Net cash provided by operating activities                            19
                                                                   ____

Net increase in cash                                                 19

Cash at beginning of period                                          81
                                                                   ____
                                                                   
Cash at end of period                                              $100
                                                                   ____



The accompanying note is an integral part of the financial statements.

                                     5




                      WATERFORD GAMING FINANCE CORP.

                  NOTE TO CONDENSED FINANCIAL STATEMENTS

                                (Unaudited)
                                 _________


1.	Basis of Presentation:

   The unaudited interim financial statements should be read in conjunction
   with the Company's 1996 audited financial statements within the Company's
   Registration Statement on Form S-4, as amended, initially filed with the
   Securities and Exchange Commission (the "Commission") File No. 
   333-17795-01 on April 29, 1997.

   The unaudited interim financial statements include normal and recurring 
   adjustments which are, in the opinion of management, necessary to present
   a fair statement of financial position as of September 30, 1997, and the
   results of operations and  retained earnings (deficit) for the three 
   months and nine months ended September 30, 1997, and the related statement
   of cash flows for the nine months ended September 30, 1997.  The Company 
   was formed on October 22, 1996 and, accordingly, there are no comparative 
   statements for the corresponding three months and nine months ending
   September 30, 1996.  Results of operations for the period are not 
   necessarily indicative of the results to be expected for the full year.

   The following significant event has occurred subsequent to fiscal year 
   1996, which requires disclosure in this interim report per Regulation S-X,
   Rule 10-01, Paragraph(a)(5).  

   Effective as of May 15, 1997, the Company functioned as a co-issuer with 
   its parent, Waterford Gaming, L.L.C., to issue 12-3/4% senior notes payable
   (the "Notes") which were registered with the Commission through a 
   Registration Statement on Form S-4 under the Securities Exchange Act of 
   1933.  As a result, the Company is subject to the informational 
   requirements of the Securities Exchange Act of 1934.


                                     6






Item 2.	Management's Discussion and Analysis of Financial Condition and 
        ---------------------------------------------------------------
        Results of Operations
        ---------------------

The following discussion should be read in conjunction with, and is qualified
in its entirety by, the Company's financial statements and the notes thereto.

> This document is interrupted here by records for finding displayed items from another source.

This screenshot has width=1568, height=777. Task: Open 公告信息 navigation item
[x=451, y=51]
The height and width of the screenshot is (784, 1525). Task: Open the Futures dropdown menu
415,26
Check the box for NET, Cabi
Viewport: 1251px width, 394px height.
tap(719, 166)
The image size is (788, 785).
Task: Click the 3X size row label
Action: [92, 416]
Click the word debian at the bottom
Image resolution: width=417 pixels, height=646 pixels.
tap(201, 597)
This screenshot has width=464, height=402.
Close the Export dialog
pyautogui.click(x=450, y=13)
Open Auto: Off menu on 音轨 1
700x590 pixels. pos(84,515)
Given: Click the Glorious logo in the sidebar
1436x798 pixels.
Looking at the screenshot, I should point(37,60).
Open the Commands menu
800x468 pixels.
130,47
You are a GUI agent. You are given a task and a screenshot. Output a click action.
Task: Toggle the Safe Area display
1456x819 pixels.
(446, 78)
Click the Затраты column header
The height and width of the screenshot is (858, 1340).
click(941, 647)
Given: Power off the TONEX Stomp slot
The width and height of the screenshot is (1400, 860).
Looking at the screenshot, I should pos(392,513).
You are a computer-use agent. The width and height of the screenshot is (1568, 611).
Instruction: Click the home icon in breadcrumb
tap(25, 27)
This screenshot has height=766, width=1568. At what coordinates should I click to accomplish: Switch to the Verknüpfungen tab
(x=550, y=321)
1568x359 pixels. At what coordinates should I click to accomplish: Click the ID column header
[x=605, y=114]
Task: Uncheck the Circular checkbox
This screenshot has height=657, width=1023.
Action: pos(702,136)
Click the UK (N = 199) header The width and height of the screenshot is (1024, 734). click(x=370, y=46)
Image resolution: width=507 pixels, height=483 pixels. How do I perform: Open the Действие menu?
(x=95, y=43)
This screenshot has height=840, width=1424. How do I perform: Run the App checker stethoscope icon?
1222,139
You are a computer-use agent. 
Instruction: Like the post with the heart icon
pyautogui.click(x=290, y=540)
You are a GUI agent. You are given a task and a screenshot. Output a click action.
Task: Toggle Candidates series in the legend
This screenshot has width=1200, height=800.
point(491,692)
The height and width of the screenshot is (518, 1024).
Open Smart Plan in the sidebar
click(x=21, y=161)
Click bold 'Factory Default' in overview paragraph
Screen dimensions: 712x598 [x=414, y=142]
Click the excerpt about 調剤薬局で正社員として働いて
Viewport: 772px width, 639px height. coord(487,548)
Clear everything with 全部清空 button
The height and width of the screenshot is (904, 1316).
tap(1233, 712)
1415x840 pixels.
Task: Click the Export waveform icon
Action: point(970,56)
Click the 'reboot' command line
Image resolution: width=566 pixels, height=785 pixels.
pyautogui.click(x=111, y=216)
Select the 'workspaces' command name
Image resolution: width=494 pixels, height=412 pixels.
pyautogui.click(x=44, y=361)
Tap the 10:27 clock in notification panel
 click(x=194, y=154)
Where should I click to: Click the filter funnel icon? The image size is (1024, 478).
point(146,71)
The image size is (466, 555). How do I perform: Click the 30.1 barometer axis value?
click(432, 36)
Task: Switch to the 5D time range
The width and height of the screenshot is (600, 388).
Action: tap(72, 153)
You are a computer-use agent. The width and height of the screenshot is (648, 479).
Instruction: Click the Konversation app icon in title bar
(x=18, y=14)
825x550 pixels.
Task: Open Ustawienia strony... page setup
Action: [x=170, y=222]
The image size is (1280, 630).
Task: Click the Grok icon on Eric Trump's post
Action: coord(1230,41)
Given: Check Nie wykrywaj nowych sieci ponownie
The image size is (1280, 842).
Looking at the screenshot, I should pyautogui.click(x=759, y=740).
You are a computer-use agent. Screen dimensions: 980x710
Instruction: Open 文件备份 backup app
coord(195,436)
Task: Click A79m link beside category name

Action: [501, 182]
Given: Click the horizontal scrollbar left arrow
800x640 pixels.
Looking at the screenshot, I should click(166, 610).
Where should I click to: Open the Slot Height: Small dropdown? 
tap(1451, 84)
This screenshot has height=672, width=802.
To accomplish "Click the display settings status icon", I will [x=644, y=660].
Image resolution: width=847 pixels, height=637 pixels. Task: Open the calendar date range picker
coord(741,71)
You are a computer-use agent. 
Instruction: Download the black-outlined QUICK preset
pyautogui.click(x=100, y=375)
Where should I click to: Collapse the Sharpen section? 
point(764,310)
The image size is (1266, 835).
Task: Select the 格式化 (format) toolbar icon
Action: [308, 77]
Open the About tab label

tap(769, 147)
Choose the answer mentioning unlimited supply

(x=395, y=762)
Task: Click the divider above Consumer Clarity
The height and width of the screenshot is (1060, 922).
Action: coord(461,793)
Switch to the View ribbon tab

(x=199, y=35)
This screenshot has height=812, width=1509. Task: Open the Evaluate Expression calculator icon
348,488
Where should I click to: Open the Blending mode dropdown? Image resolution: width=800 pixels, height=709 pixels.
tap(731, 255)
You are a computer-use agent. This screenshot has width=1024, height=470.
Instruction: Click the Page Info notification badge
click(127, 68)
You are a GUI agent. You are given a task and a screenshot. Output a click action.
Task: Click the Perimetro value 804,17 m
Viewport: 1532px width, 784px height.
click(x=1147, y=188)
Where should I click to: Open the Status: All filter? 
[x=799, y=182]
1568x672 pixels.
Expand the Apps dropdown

Waterford Gaming Finance Corp. is a wholly-owned subsidiary of Waterford 
Gaming, L.L.C.


Results of Operations
- ---------------------

Discussion of the period from July 1, 1997 to September 30, 1997 
- ----------------------------------------------------------------

Revenue for the quarter ended September 30, 1997 was $0.

Expenses for the quarter ended September 30, 1997 were $0.

As a result of the foregoing factors, the Company's net income for the three
months ended September 30, 1997 was $0.

Discussion of the period from January 1, 1997 to September 30, 1997
- -------------------------------------------------------------------

Revenue for the nine months ended September 30, 1997 was $74.

Bank charges for the nine months ended September 30, 1997 were $55.

As a result of the foregoing factors, the Company's net income for the nine
months ended September 30, 1997 was $19.

The Company is not expected to have significant operating activity.  Funding
for future operations will come from the financial support of its parent 
company.

The Company was formed on October 22, 1996 and accordingly there are no 
comparative results of operations for the corresponding quarter ending 
September 30, 1996 and for the corresponding nine months ending September 30,
1996.

                                     7



Part II - Other Information:
          -----------------

Item 1 -- Legal Proceedings:
          -----------------

          On August 6, 1997, a former partner of Trading Cove Associates
          (the "Manager") filed a lawsuit against the Manager, Waterford 
          Gaming, L.L.C. and its owners, Sun Cove Ltd. and RJH Development 
          Corp. claiming breach of contract, breach of fiduciary duties and
          other matters in connection with the development of the Mohegan Sun
          Casino by the Manager.  Waterford Gaming, L.L.C. believes that 
          it has meritorious defenses and intends to vigorously defend the 
          lawsuit and that the outcome of the lawsuit will not have a material
          adverse effect on the business of the Company.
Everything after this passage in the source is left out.